Updated COVID-19 vaccine cuts risk of symptomatic infection by more than half, shows new data
The Advisory Committee on Immunization Practices of the Centers for Disease Control and Prevention has recommended an updated COVID-19 vaccination strategy for 2023–2024.
The new updated 2023-24 COVID-19 vaccine has shown that adults who received it were 54% less likely to have symptomatic infection than those who didn't.
This new approach published in the Morbidity and Mortality Weekly Report involves a monovalent XBB.1.5–derived vaccine was deemed crucial for individuals who were aged over 6 months to reduce the risks of COVID-19 in severe cases.
Throughout the fall of 2023, the XBB lineages shared the stage with JN.1 (an Omicron BA.2.86 lineage) that surfaced in September 2023. Both the variants carried amino acid substitutions raising concerns about their potentials to elude neutralizing antibodies. Despite the XBB lineages dominating until December 2023, JN.1 eventually took dominance in the US.

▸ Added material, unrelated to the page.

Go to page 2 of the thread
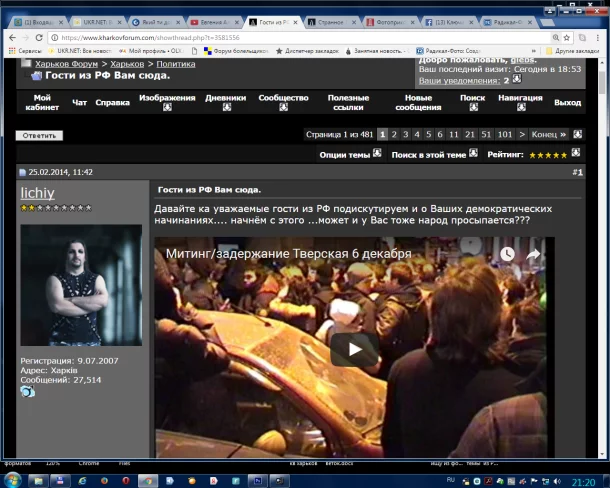610x488 pixels. click(x=394, y=134)
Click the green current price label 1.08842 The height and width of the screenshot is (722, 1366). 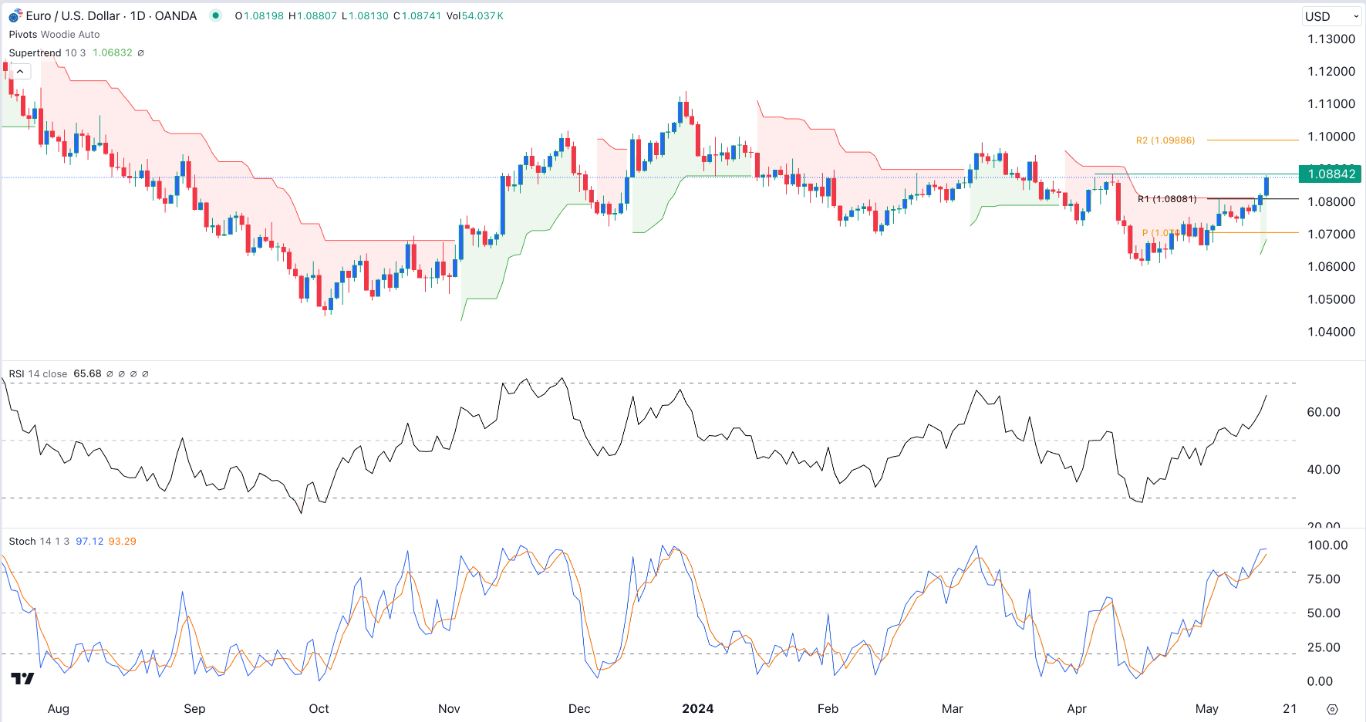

The identification of the S-gene target failure (SGTF) in real-time reverse transcription–polymerase chain reaction testing was found to a pivotal time-dependent indicator for JN.1 infection. After analyzing data from the Increasing Community Access to Testing SARS-CoV-2 pharmacy testing program, the study estimated the updated COVID-19 vaccine effectiveness (VE) against symptomatic SARS-CoV-2 infection by factoring in SGTF results.